Just about a month ago, Tim Oren commented on some postings by “Doc Searls” and “Dave Winer” about Microsoft plans to take on Google. At the time, Tim questioned whether search could actually get enough Microsoft energy — given all of the other issues at hand.

Earlier today, Dave updated the story, spiced up by some comments from a recent interviewee sharing what he learned in his interview with the GM of MSN Search. Fascinating stuff. Google in Microsoft’s gun sights. With a small (50 people — small for Microsoft?) team driving search at Microsoft — they might actually be able to innovate quickly.

Yesterday, Mary Meeker from Morgan Stanley shared her thoughts about this space in an updated report — seeing the recent Microsoft/AOL settlement as an important element in the whole search equation. In another report on CBS Marketwatch yesterday, former PayPal CEO Peter Thiel commented on how he saw Google as eBay’s primary competition.

If we play Meeker’s thread through, what happens when MSN Search (presumably branded AOL) replaces Google at AOL? What about Yahoo Search? Although Google continues to dominate, I see Yahoo making steady inroads in my own weblog’s referer log.

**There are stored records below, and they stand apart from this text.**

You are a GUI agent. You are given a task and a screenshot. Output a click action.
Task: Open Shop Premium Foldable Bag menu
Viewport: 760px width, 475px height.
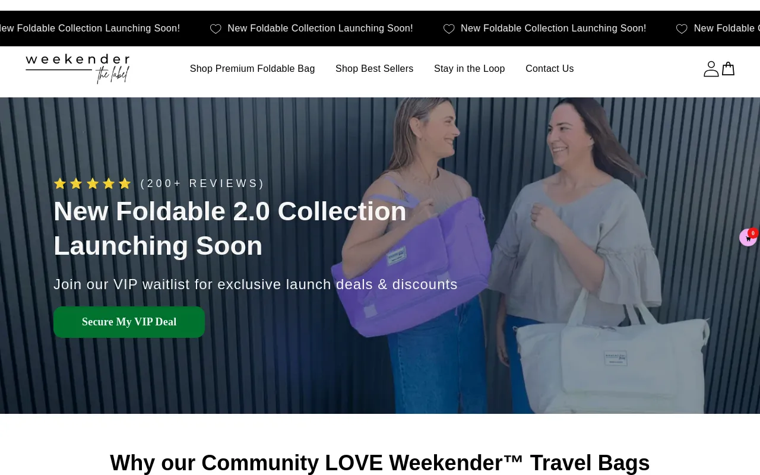point(252,69)
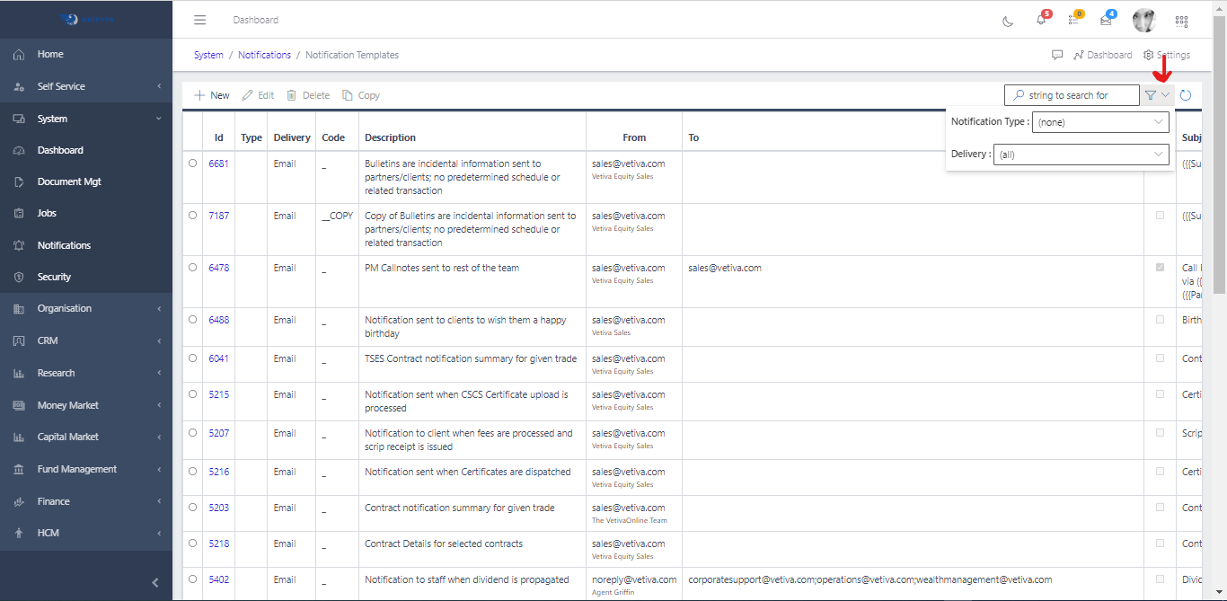Click the System breadcrumb link

point(207,55)
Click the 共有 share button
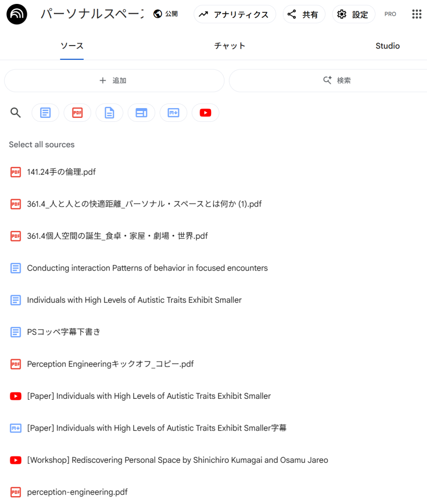This screenshot has width=427, height=501. 303,14
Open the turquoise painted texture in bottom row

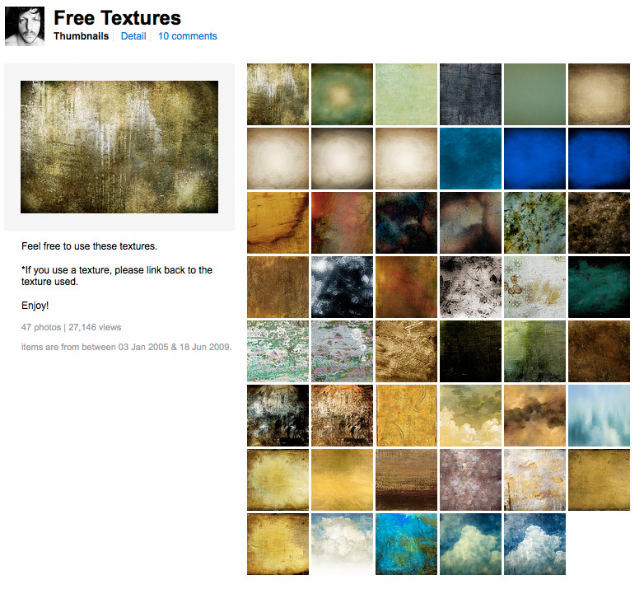point(407,545)
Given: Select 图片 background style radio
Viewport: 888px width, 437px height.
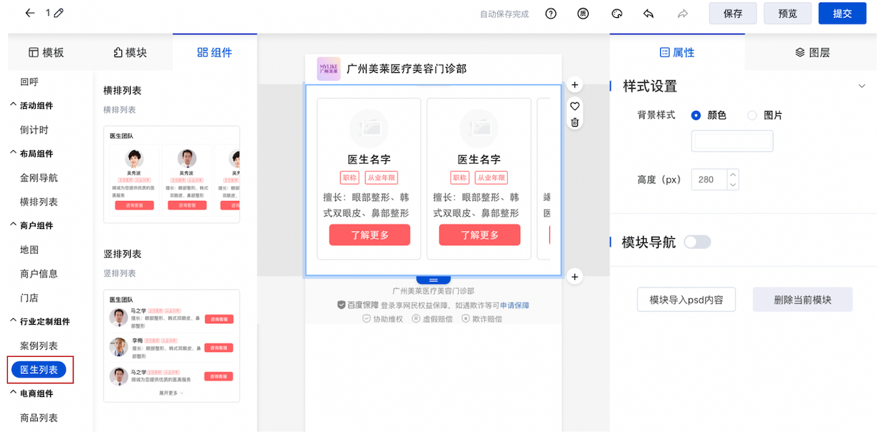Looking at the screenshot, I should pos(752,115).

Tim’s earlier post ended commenting on the pool of user trust that Google has established vs. that of Microsoft’s. On the other hand, Google doesn’t have the desktop. They’ve snared a neat position in Apple’s Safari browser with Google Search being built-in. Maybe Google really needs to buy a browser company to secure its position on the Windows desktop? Wouldn’t that be funny — the Google IE toolbar expands to fill the screen! And lurking in the background is Amazon and Alexa — whose latest toolbar is really slick. We continue to live in interesting times.

One reply on “Microsoft vs. Google”

Microsoft’s corporate culture lacks the creative momentum to outflank Google with innovation alone, but maybe with unlimited financial clout, Microsoft can ultimately buy its way into a dominant search technology position. The real war is about Linux vs Windows, and the thousands of cheap but reliable Linux boxes that comprise Google’s redundant server network–trumping slower,less reliable, and far costlier Windows server technology.